Jika tujuan senjata ekonomi adalah mematikan kekuatan sebuah negara, hal itu hanya ilusi.
Oleh
Redaksi
·2 menit baca
Terminologi perang dingin ekonomi muncul setelah invasi Rusia terhadap Ukraina. Namun, perang ekonomi itu bersifat ilusi, tidak akan mematikan.
Ekonomi memiliki prinsip jelas, yakni memproduksi barang dengan biaya serendah mungkin, kemudian barang dijual dengan harga setinggi mungkin. Barang diproduksi dengan materi termurah dan berasal dari mana saja serta barang dijual ke mana saja. Ekonomi itu tidak mengenal perbatasan.

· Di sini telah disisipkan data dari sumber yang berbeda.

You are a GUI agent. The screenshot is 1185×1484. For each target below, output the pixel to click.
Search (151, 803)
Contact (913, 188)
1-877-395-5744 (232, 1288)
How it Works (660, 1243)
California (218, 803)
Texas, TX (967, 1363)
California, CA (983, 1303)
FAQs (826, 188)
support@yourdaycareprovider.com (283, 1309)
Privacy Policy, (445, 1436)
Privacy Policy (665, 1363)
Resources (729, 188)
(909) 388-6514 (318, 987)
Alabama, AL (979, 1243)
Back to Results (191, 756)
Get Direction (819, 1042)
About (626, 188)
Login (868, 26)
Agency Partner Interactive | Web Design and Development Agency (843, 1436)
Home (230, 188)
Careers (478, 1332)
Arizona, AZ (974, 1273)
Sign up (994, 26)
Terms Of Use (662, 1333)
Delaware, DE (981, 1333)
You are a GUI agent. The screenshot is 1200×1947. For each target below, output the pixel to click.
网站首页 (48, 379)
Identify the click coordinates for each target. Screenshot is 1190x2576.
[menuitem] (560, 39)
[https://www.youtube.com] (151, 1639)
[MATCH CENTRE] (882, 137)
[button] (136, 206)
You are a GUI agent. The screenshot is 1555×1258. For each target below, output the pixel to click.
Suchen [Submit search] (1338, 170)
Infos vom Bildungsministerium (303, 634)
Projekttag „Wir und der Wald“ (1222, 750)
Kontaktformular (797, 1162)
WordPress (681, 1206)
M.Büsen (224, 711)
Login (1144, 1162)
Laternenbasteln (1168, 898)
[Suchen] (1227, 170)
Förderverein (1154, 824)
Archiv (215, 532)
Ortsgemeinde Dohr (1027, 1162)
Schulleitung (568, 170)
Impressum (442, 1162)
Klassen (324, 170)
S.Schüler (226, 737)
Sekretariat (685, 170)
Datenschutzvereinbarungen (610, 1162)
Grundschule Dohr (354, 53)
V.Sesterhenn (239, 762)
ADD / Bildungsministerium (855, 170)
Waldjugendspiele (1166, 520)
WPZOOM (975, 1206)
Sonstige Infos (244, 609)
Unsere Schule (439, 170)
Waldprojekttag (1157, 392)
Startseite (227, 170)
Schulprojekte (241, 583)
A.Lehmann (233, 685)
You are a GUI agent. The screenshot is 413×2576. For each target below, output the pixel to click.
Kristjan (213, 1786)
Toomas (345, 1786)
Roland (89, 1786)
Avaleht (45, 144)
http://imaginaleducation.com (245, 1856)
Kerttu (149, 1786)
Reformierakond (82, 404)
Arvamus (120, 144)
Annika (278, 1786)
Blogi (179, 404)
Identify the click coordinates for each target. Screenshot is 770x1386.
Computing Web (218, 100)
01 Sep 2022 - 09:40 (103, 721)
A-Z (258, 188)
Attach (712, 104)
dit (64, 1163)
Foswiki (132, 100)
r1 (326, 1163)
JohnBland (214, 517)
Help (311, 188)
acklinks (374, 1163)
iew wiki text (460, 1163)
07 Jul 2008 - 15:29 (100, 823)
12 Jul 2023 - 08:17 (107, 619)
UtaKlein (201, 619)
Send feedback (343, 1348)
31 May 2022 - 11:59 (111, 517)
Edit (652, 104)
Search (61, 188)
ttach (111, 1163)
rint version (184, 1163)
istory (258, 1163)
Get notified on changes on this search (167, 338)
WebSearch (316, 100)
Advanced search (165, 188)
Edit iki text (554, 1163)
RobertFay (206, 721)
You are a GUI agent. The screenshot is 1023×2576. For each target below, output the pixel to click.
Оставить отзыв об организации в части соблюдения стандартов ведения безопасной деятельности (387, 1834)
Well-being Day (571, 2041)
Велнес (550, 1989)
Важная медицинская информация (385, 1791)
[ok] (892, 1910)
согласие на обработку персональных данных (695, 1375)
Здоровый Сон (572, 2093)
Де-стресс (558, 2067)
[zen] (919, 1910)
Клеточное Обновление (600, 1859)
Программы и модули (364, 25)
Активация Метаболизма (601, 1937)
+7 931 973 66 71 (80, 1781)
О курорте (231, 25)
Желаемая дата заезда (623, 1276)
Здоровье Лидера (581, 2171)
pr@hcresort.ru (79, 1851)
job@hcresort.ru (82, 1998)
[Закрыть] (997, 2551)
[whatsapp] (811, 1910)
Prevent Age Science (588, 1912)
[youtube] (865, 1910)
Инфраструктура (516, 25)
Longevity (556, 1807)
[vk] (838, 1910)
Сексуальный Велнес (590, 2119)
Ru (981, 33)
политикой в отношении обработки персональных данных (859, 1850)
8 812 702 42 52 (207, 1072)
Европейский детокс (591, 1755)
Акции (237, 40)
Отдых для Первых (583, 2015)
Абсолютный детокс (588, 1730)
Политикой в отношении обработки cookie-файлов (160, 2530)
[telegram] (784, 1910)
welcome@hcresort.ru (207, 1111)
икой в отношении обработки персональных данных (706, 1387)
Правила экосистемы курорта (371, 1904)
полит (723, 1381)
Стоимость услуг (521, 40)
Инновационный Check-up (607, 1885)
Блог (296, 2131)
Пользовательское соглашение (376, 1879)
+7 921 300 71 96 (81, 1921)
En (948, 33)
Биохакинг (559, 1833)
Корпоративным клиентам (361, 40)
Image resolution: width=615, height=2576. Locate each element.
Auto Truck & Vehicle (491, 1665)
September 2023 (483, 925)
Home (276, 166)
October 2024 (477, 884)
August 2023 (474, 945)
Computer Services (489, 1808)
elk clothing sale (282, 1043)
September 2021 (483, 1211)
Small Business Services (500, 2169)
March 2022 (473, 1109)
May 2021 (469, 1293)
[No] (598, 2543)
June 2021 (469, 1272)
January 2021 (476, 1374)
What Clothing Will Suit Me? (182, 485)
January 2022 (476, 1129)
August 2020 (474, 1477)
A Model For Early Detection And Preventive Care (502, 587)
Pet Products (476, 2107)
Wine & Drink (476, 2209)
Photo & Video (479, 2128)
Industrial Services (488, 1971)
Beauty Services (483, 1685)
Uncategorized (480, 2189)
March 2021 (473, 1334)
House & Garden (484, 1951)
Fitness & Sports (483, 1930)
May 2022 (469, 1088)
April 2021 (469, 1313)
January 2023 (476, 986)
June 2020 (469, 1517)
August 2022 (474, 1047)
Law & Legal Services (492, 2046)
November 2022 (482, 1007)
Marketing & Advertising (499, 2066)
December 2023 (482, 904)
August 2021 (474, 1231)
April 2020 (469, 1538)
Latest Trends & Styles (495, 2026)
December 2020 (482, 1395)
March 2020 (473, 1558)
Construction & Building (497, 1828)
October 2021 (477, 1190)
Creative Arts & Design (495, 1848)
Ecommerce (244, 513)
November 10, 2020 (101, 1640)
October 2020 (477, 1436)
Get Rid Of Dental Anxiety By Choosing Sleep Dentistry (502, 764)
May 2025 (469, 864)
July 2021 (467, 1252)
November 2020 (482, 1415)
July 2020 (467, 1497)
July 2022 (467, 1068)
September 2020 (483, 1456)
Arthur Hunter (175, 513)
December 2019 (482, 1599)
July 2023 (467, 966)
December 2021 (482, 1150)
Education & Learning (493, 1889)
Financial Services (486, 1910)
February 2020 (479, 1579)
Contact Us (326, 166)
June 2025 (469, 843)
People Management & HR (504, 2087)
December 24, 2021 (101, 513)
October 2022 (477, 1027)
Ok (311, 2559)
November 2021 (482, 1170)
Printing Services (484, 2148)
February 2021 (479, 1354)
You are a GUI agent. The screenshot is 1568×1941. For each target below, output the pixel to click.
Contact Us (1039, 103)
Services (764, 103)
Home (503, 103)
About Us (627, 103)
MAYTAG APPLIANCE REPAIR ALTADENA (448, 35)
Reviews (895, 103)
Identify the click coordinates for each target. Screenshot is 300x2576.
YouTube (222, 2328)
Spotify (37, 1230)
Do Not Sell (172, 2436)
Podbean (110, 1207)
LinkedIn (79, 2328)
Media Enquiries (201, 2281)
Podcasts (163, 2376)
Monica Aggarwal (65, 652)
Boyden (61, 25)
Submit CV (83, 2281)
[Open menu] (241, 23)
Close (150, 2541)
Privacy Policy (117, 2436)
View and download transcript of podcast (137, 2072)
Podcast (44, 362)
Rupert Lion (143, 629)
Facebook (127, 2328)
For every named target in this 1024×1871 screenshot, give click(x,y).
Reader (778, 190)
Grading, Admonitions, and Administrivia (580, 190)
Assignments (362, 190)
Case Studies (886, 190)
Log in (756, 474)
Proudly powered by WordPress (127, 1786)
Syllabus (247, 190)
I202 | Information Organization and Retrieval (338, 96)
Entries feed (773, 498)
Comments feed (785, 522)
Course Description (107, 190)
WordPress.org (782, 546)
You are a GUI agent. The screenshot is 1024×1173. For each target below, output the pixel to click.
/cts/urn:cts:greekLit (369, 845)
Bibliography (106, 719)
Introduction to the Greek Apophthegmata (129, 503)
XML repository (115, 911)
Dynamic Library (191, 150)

Mekanisme pasar dengan tangan tersembunyi (invisible hand) yang dipopulerkan Adam Smith adalah yang mengatur produksi, demikian juga penjualannya. Tangan tersembunyi ini mengatur jaringan produksi dan konsumsi yang kini berskala global. Jika terjadi perang ekonomi, entah lewat sanksi, embargo, serupa dengan mematikan mekanisme pasar.
Isu perang dingin ekonomi mencuat karena invasi Rusia atas Ukraina. Eropa dan Amerika Serikat (AS) mendukung Ukraina. China mendukung Rusia, tidak dalam konteks mendukung invasi, tetapi dengan pernyataan hubungan kedua negara sekeras batu karang, apa pun yang terjadi dengan Rusia. Perang ekonomi terjadi antara AS dan China, dengan asumsi diikuti negara pendukungnya.
Perang praktis akan memutus jaringan produksi yang kini melibatkan semua negara di dunia. China dikenal sebagai basis produksi yang dilakoni korporasi global, Rusia dikenal sebagai sumber energi yang dibutuhkan dunia. Dengan demikian, kemakmuran yang akan terganggu tidak akan dialami China dan Rusia saja, tetapi juga oleh AS dan Eropa.
Perang tak akan menguntungkan siapa saja, tetapi malah merugikan dunia. Direktur Dana Moneter Internasional (IMF) Kristalina Georgieva, Kamis (11/3/2022), menyatakan, perkiraan pertumbuhan ekonomi dunia akan direvisi ke tingkat lebih rendah. Menteri Keuangan AS Janet Yellen menyatakan, krisis Ukraina berefek pada perekonomian global. Hingga Kenneth Rogoff, profesor ekonomi Harvard, di Harvard Gazette, 24 Februari lalu, mengatakan, ekonomi AS dan dunia terganggu lewat krisis bursa saham, kemelut pasar energi, inflasi memburuk, dan pengeluaran militer naik.
China dikenal sebagai basis produksi yang dilakoni korporasi global, Rusia dikenal sebagai sumber energi yang dibutuhkan dunia.
Sejarawan Universitas Yale menulis artikel di The Wall Street Journal berjudul ”The Economic Weapon’ Review: The Limits of Sanctions, From Abyssinia to Ukrain” pada 27 Januari 2022. Ia mengutip profesor sejarah dari Universitas Cornell, Nicholas Mulder, yang meneliti manfaat senjata ekonomi yang dipakai seusai Perang Dunia (PD) I.
Kesimpulannya, senjata ekonomi, meski menyengsarakan untuk sementara waktu, tidak mencegah kebangkitan Hitler dan invasi Jepang di Asia pada PD II. Jika tujuan senjata ekonomi adalah mematikan kekuatan sebuah negara, hal itu hanya ilusi.
Tidak ada pilihan, dunia harus belajar dari sejarah tentang perang. Dalam percakapannya dengan Jenderal Douglas MacArthur seusai PD II, diplomat AS George F Kennan meminta agar Jepang jangan ditindas tegas, cukup sekadar ditepuk di bahu agar bisa bangkit bersama AS.